His interests for studies have been realized with the publication of numerous volumes of both scientific and educational nature.
At the same time he has always cultivated a marked interest in art in all its forms.

This passion and interest in art had a turning point in 2009, when following an event that directly involved him, as a simple spectator and collector he became an actor.

In fact, his first works date back to that period, which involved the transfer onto canvas of some studies, which lasted for over thirty years, linked to his interest in fractal geometries. Taking advantage of the amount of notes accumulated over the years, Silvio Di Pietro began to experiment with the various possibilities offered by the combination of color, the emotional and emotional part, the rigorous and scientific formality of his research.

This continuous research continues to this day inventing and exploring new possibilities in the rigid limits imposed by the nature of the mentacles.
He, as an amateur and self-taught, immediately knew how to find his own personal style that soon earned him the interest of the public and critics.

His reserved and shy character, associated with an innate reluctance in wanting to expose, have meant that his works remain closed in the home and visible only to a small circle of friends. Only recently, pushed by those closest to him, has decided to show his work to a wider audience. In his works one can fully find his personality, a synthesis between logic and fantasy.

On the one hand the rationality and scientific rigor represented by the rigid representation of lines that weave, intersect, connect, run after each other, avoid each other, touch each other to form embroideries that retain their own defined identity. Together they form the Mentacles, a term coined by him represented by a happy crasis between terms: mind and tentacles, to indicate ever-changing and unpredictable shapes that emerge from the canvas, stimulating the mind of those who look at them.

The square, almost always present in all the works, could appear monotonous and cloyingly repetitive, but it is left out when the eye is forced to dwell on individual Mentacles to grasp their diversity and unpredictability. It is a continuous game to which the senses are stimulated by having to make pindaric jumps in the focus between the color, the signs and the three-dimensionality that emerge from the complete work.

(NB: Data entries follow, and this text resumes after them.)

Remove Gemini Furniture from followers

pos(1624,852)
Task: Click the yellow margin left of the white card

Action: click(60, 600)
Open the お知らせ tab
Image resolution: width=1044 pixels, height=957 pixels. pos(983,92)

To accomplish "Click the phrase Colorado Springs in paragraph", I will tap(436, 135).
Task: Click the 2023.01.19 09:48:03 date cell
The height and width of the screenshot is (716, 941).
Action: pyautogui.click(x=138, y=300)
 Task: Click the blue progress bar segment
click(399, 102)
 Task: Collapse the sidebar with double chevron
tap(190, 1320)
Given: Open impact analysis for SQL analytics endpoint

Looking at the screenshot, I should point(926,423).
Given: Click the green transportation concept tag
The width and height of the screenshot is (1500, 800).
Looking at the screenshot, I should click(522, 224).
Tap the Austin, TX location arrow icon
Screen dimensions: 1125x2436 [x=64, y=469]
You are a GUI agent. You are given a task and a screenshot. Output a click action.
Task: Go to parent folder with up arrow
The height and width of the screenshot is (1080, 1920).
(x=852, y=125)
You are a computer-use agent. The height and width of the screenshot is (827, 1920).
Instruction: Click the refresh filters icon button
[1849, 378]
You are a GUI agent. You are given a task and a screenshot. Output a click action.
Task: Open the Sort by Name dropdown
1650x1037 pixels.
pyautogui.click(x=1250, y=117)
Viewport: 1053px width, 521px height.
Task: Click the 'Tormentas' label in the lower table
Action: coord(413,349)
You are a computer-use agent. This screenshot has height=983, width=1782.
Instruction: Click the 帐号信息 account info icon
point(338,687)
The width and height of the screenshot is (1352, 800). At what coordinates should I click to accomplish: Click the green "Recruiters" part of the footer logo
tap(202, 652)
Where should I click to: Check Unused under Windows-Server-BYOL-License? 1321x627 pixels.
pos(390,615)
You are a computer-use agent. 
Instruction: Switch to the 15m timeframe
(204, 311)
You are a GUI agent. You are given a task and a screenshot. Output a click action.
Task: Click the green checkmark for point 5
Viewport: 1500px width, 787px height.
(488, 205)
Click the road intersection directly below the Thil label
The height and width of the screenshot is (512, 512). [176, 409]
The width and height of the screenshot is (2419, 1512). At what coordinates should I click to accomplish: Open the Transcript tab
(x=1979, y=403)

On the other hand emerges from his works an irrepressible eclecticism visible in the conception of the global work and from the skilful use of the palette that turns on agreements and contrasts given by rigorous brushstrokes (and here returns the mathematical part of his works), which transmit a feeling of peace and joy in those who stop to look at his works. The color seems studied with the rigor of a chemist who certosically doses his reagents, but develops on the canvases and in the frames, externally expressing a creative tension that breaks out directly from the secret.

Framing his work in a pictorial current is quite complex because in his works painters belonging to different genres and epochs such as Klee, Mondrian, Balla, Boetti, Di Maria or even currents such as the geometric Abstraction of the Thirties and Sixties can be evoked. of the last century and the Russian Constructivism, but his interpretations include all this and they transcend it with that harmony, discordant of coloristic and linear presences that pervades even the frame.

It is precisely the frames, integral parts of the entire work, which represent a unique note in the pictorial landscape. These extensions of the canvas represent an expansion in the tactile sense, sometimes even playful, of the painted part that push the viewer to reflect on the spatiality of the works of art are no longer represented only by real sculptures, but which are also shown in a simple painting.